I prefer to start work late and end work late which suits my sleep/work pattern but does not seem to suit the postman at all. I never know whether to opt for parcels to be delivered to work where I will be most of the day or to the house where I drag out my breakfast until mid-morning. I have tried self-posting to both options and whichever way I go I always manage to miss the parcel and get one of those delightful Sorry We Missed You cards where the scribbled time can occasionally be deciphered so that I can ruefully note I was just ten minutes too late.

When I get those cards two days in a row it has me beating my head against the bricks because I know what will follow. First I first have to call one of those numbers where a recorded voice tells me to press three then one then some 10 digit code on the card which fails to compute meaning I get through to a human, usually on a different continent, who informs me I am about to take a demoralizing car trip to one of Manchester’s dreariest industrial parks to a depot to retrieve the parcel.

Ooh, I hate those cards; but much worse than getting the card is getting no card. This happened over Christmas where parcels sent by my mother 8 weeks previously had still not shown up by end of January. Despite the much admired postcode being clearly and legibly written on them in my Mum’s best school teacher writing, they still managed to get lost in the system.

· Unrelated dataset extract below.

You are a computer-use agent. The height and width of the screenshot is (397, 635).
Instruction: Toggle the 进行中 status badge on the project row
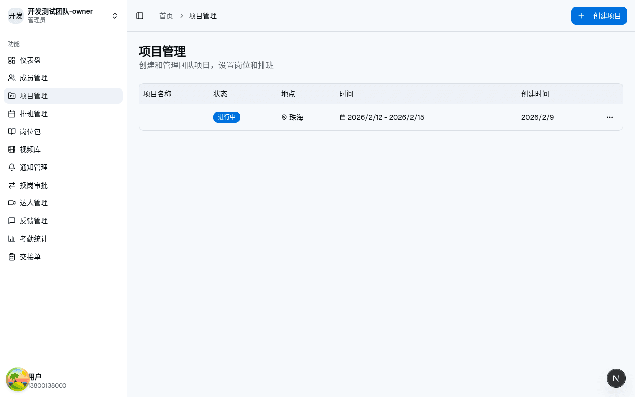point(227,117)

The people in the system were very polite and were trying to be genuinely helpful. After speaking to the postman, the depot, and finally some help centre online, and thanks to the fact that Mum kept the receipt in Australia which preserved some precious 10 digit codes, the final two parcels were eventually located.

One had been held at a post office a couple of miles away, for some strange reason, instead of my local. That one was easily retrieved (helpfully they gave me the post office’s postcode so I could pop it into Google Maps and plot a satnav course to find it); but the other parcel took a bit more sleuthing.

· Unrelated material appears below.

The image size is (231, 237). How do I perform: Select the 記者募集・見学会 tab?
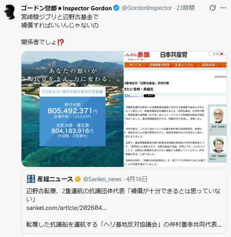coord(160,65)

The parcel was apparently signed for by someone called ‘F. Sidebottom’. I pondered this for a bit, did it mean ‘the front side bottom’? Did that mean they left it somewhere under a rock at the side or the bottom of a wheelie bin and given me a cryptic clue ala The Da Vinci Code?

I asked my boyfriend and he told me there was a local comedic character with an act where he insisted his name Frank Sidebottom was pronounced ‘Frank Sid-ee-bott-om’. He suggested someone somewhere must have signed for it with this joke name. Chances are I would never see the parcel again.

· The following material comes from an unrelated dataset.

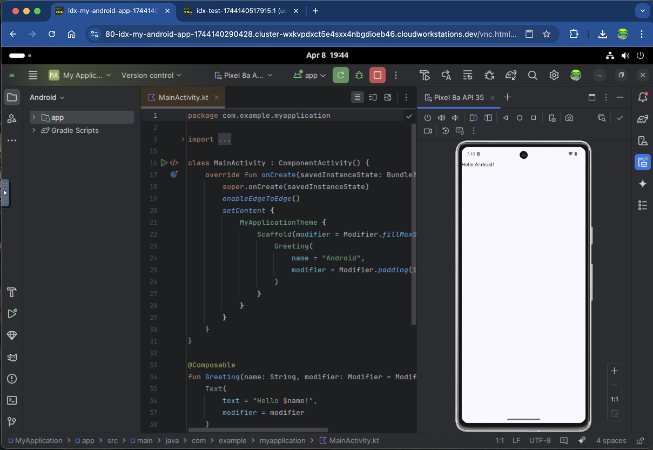Stop the running app

click(378, 75)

I was psyching myself up to start a door knocking / letter campaign to get to know the immediate neighbours when my email correspondent from the post office suggested I try Flat 4 next door.

That very night I buzzed Flat 4, and lo and behold the guy is in, he trips down the stairwell with my parcel and finally I had it in my little hot hands! I was so grateful that I decided not to berate the guy for having kept it for four long weeks without bothering to knock on my door to return it to me. But I guess he didn’t know I hadn’t received my Sorry To Have Missed You Card and what’s more he probably thought me rude for not showing proper gratitude. (Proper gratitude is very important here.)

Upon reflection, I could have called back around and thanked him for adding to my little store of local knowledge by introducing me to the legend of Frank Sidebottom, but instead I celebrated by opening my Christmas presents a month late.

It is pretty weird to open Christmas presents long after the tree has been put away again for another year and all the silliness has been processed and you wondered why you were so worked up about it all. Besides, there was something anti-climatic about opening presents when Mum had already told me what was inside, thinking they were lost in the ether of the great postal neverland.

Not that I want to sound ungrateful, it was just that the epic tracking of the parcel had eclipsed the contents. After everything was unwrapped I found inside the box a note from Mum telling me to expect more parcels for my birthday in February. Oh no, not more parcels! The merry-go-round starts again.